Les termes techniques (« lever de rideau », « plateau », « coulisse », « rampe », « auditoire », « fosse », « toile de fond ») rappellent au lecteur qu’il a affaire à un texte de spectacle, la scène est désignée comme un lieu de théâtre et non comme un analogon de la réalité. La voix mimétique est minée par le système grammatical de l’actualisation et par les phénomènes de dénudation ironique. B n’actualise pas les substantifs (« Route à la campagne, avec arbre », EAG, p9), lesquels restent à un niveau de généralité. Le lieu se maintient dans l’indéterminé, le non-référentiel. La « route » n’est pas un lieu identifiable, et elle est d’autant plus facilement reçue comme une métaphore du monde et de la vie. Le dialogue souligne l’abstraction : « On ne peut pas le décrire. Ca ne ressemble à rien. Il n’y a rien. Il y a un arbre » (EAG, p113).
Il en va des objets comme des lieux. L’effacement des déterminants possessifs dans OBJ donnent l’impression que les objets que Winnie sort de son sac ne lui appartiennent pas (« elle déplie les lunettes […] elle chausse les lunettes » (p15). Les objets semblent appréhendés du point de vue de l’accessoiriste et non du point de vue du personnage. D’ailleurs, Winnie n’entre pas dans l’illusion réaliste et les désigne comme des accessoires de théâtre, indiquant qu’elle est une actrice en train de jouer un personnage (« L’ombrelle sera de nouveau là demain… », p46)
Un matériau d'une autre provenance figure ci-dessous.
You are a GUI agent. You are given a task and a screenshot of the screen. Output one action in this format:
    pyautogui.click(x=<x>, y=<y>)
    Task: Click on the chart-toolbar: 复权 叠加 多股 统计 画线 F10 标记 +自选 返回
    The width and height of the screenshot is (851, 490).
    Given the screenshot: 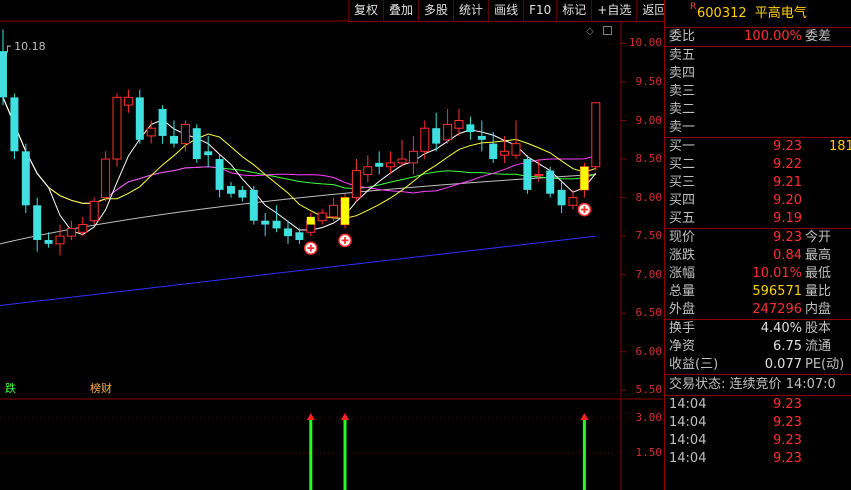 What is the action you would take?
    pyautogui.click(x=510, y=11)
    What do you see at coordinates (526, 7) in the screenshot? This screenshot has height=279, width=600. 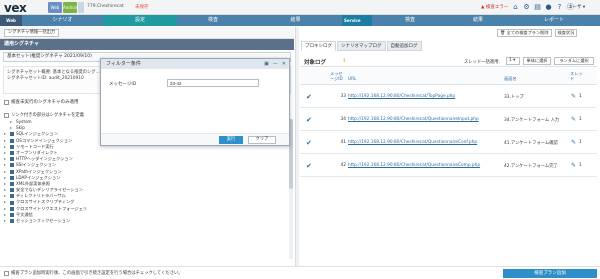 I see `settings-icon: ⚙` at bounding box center [526, 7].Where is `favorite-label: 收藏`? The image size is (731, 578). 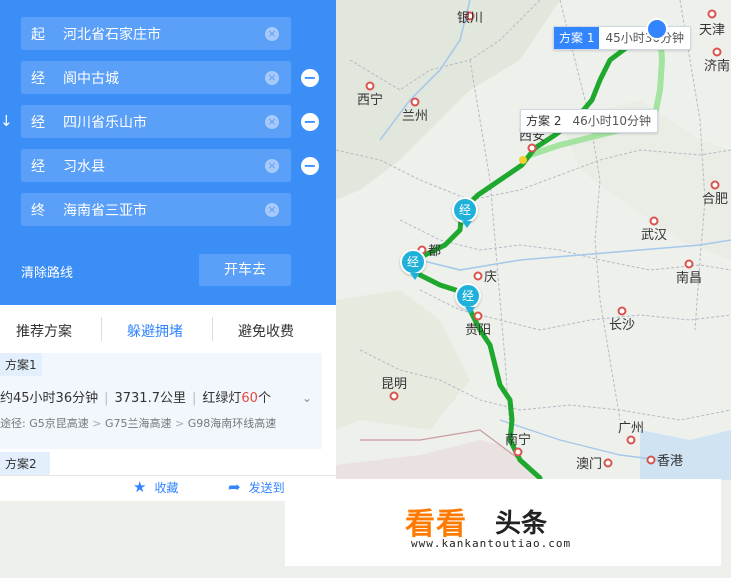
favorite-label: 收藏 is located at coordinates (166, 488).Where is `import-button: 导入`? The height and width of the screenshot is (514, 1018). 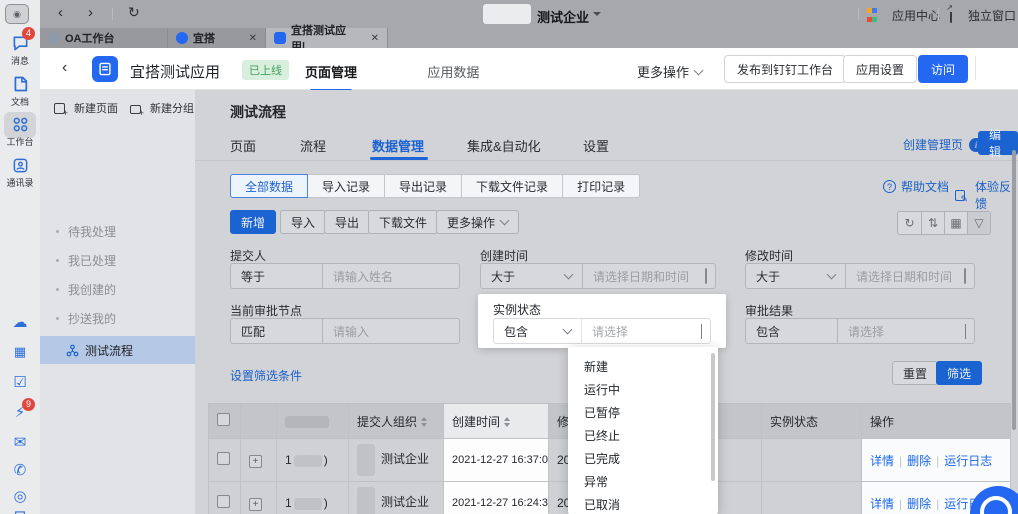 import-button: 导入 is located at coordinates (304, 222).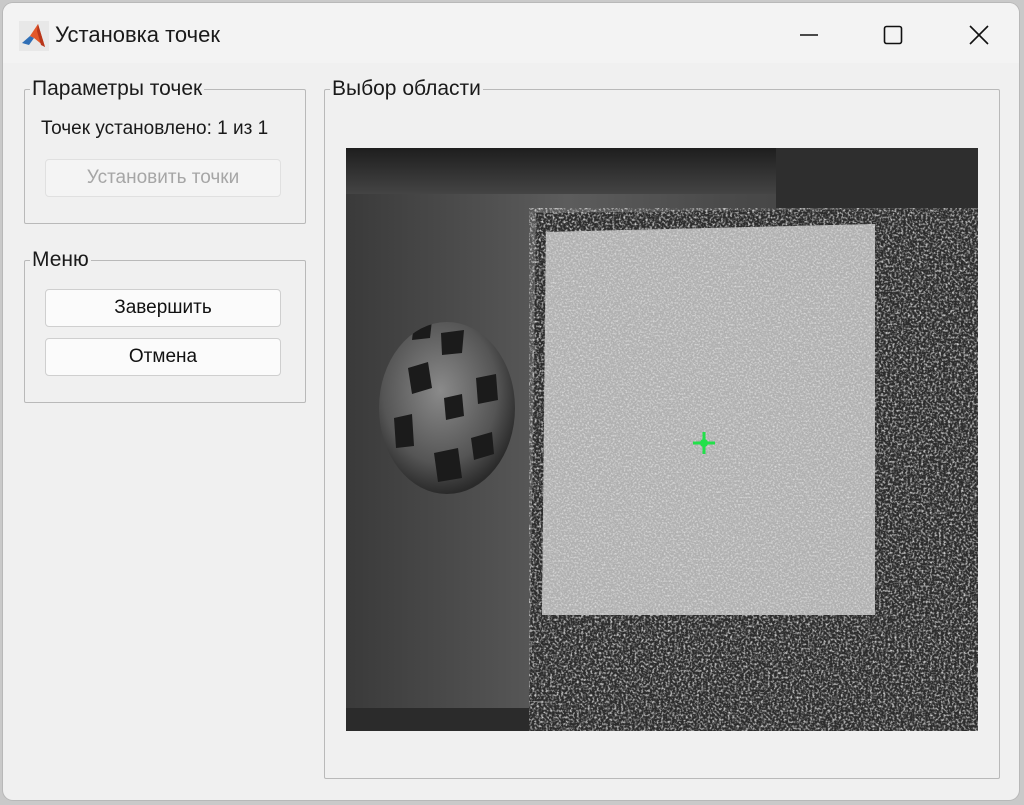 This screenshot has height=805, width=1024. What do you see at coordinates (34, 36) in the screenshot?
I see `matlab-logo-icon` at bounding box center [34, 36].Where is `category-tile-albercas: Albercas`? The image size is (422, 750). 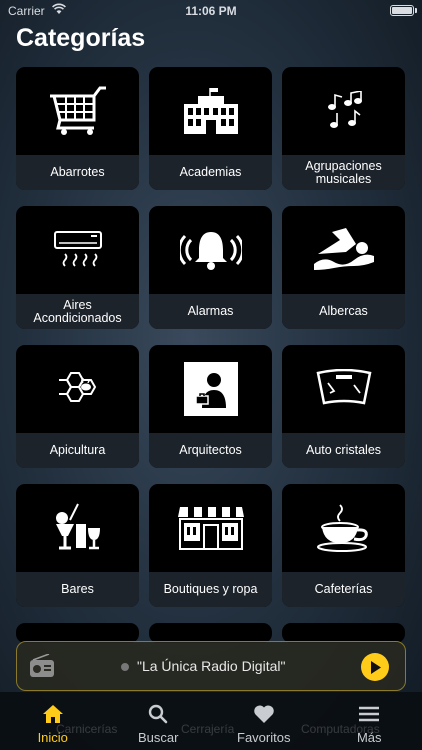 category-tile-albercas: Albercas is located at coordinates (344, 268).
Les personnages se mettent à parler avec les mots techniques des didascalies : « En effet, nous sommes sur un plateau. Aucun doute, nous sommes servis sur un plateau » (EAG, p96).
L’irréalisme produit pareillement un mouvement de recul ironique. Dans OBJ, c’est l’ensemble du dispositif scénique qui se révèle improbable et de l’ordre du jamais-vu. Dans EAG, la tombée de la nuit est expédiée brutalement et la dévoile pour ce qu’elle est, une simple manipulation de projecteurs : « La lumière se met brusquement à baisser. En un instant il fait nuit » (p68).
Les didascalies jouent un rôle essentiel dans l’écriture dramatique. Elles contiennent ainsi les options dramaturgiques et esthétiques de l’auteur. Elles inscrivent la trace d’un point de vue sur le monde à représenter.